As I mentioned last Friday in my weekly column on the Dallas Voice's Instant Tea Blog, the Senate was expected to start debate this week on HB 1, the appropriations bill that will govern the state's budget for the next two years. It's looking, however, like that might not happen. The bill is on the Senate's "intent calendar," a fast-track list of bills that require a 2/3 vote of the Senate to be brought up for debate (more info on how the intent calendar works from LQ's Day 107 post), but the capitol scuttlebutt says that Sen. Steve Ogden (R-Bryan), who is carrying the bill in the Senate, doesn't have the required 21 votes to bring it up.
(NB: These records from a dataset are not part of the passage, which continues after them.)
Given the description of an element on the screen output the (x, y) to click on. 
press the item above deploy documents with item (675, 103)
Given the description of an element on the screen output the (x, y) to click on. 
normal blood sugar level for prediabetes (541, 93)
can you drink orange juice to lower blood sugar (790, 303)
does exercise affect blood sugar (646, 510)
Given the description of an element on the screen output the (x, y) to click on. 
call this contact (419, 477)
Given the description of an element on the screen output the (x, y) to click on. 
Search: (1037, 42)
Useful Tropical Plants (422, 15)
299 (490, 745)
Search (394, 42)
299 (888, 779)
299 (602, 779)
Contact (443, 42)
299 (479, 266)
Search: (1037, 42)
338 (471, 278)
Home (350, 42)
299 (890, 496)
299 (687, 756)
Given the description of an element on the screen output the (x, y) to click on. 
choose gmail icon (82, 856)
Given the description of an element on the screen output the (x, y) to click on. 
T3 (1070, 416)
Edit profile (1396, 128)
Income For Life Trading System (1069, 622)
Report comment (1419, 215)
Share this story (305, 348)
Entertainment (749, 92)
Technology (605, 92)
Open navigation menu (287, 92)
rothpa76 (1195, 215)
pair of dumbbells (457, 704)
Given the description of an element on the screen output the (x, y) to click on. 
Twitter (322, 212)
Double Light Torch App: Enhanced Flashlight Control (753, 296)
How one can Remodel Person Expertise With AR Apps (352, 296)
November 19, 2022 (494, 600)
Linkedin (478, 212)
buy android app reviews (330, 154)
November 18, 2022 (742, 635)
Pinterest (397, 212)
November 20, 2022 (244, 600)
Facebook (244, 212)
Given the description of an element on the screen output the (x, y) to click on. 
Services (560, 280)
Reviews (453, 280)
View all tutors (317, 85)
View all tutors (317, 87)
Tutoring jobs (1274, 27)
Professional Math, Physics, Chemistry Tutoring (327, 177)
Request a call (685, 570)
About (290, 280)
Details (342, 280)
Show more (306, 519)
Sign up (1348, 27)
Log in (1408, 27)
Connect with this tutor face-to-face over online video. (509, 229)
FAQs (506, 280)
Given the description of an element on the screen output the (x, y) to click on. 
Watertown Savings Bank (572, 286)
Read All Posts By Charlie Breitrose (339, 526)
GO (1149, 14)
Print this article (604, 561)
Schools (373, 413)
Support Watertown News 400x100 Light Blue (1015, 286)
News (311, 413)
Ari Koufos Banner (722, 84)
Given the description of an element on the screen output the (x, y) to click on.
The budget touches every aspect of state government. Among the host of concerning issues in the current version of the budget are the underfunding of Texas' HIV medication assistance program and an amendment added by Rep. Wayne Christian (R-Center) designed to reduce funding for campus LGBT resource centers and reappropriate those funds for "Family and Traditional Values Centers" (although it seems that the amendment might have been so poorly written that it will not have its intended effect).

If the Senate does not bring up the bill in time for it to pass out of the legislature before the looming end-of-session deadline on May 30th, Governor Perry will be forced to call a "special session." The governor has broad discretion to call all legislators back to Austin to conduct pressing business that arises between the regular sessions held for 140 days in the spring of odd-numbered years. The lack of a state budget, which would precipitate the complete shutdown of state government this fall, definitely qualifies as pressing.

A special session to approve the budget has advantages and disadvantages. If the budget show down comes to this the legislature will be forced to start at square one on the budget, meaning that things like the Christian amendment would be removed, but also meaning that hard-fought funding for the state's HIV medication assistance program (however inadequate to meet the rising rate of infection in Texas) would also be removed. A special session would mean that LGBT activists would have the interim period between the regular and special sessions to further lobby lawmakers, but it also means that the budget would be crafted under the unique rules governing special sessions, which allow the legislature to work much more quickly and make it more difficult to monitor legislation and inform the public of any actions, good or bad, that take place.

The only sure prediction in the legislature is its unpredictability. With only 27 days left in the regular session people on all sides of the political spectrum are carefully watching the Senate in an attempt to discern the next move.